* **WRITTEN REQUEST**: Render the text lines of the entries below as a JSON list of strings, one string per line, with blank lines and pictures left out.
══════
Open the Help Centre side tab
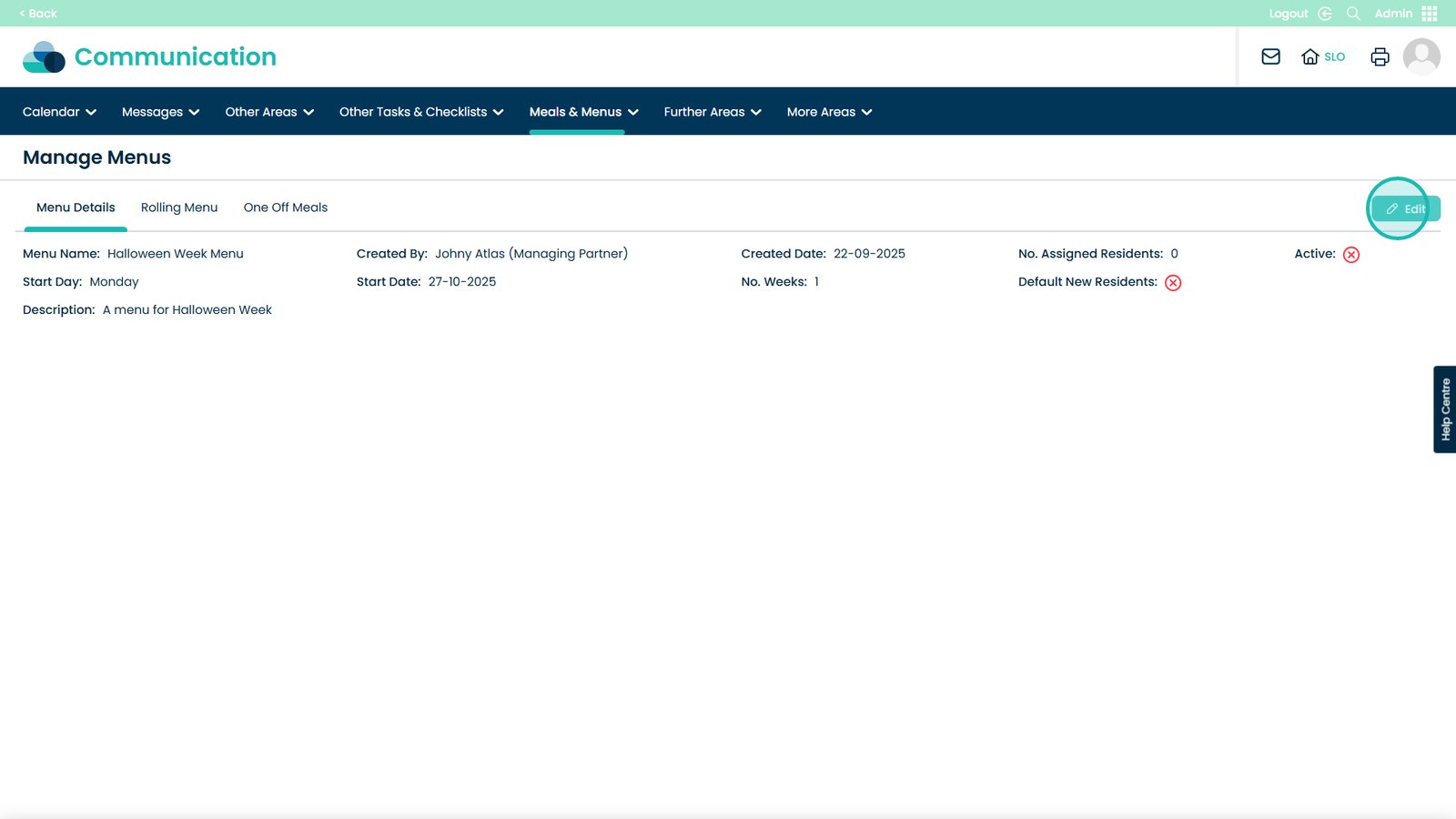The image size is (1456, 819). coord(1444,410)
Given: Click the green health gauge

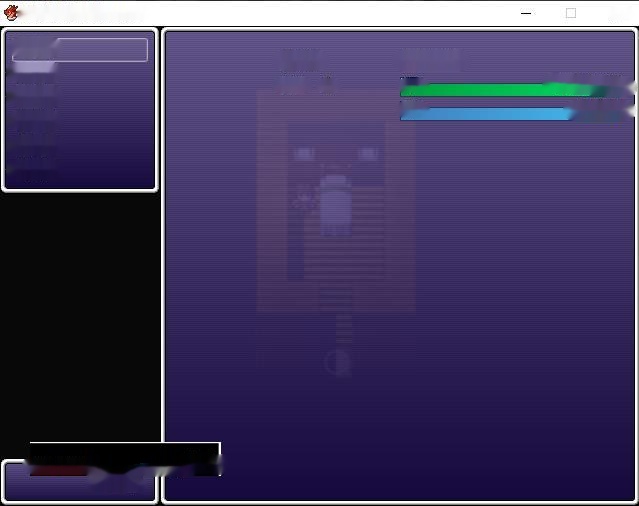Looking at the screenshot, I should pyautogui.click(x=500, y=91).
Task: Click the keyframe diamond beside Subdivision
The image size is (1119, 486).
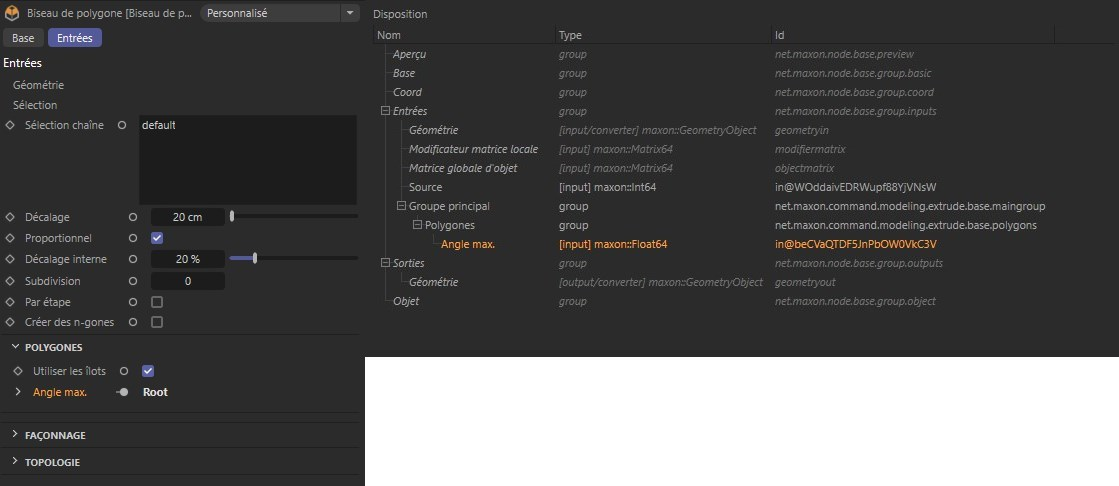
══════
* **ANSWER TO THIS TASK**:
[
  "Open the Help Centre side tab",
  "The image size is (1456, 819). coord(1444,410)",
  "Given: Click the green health gauge",
  "Looking at the screenshot, I should pyautogui.click(x=500, y=91).",
  "Task: Click the keyframe diamond beside Subdivision",
  "The image size is (1119, 486)."
]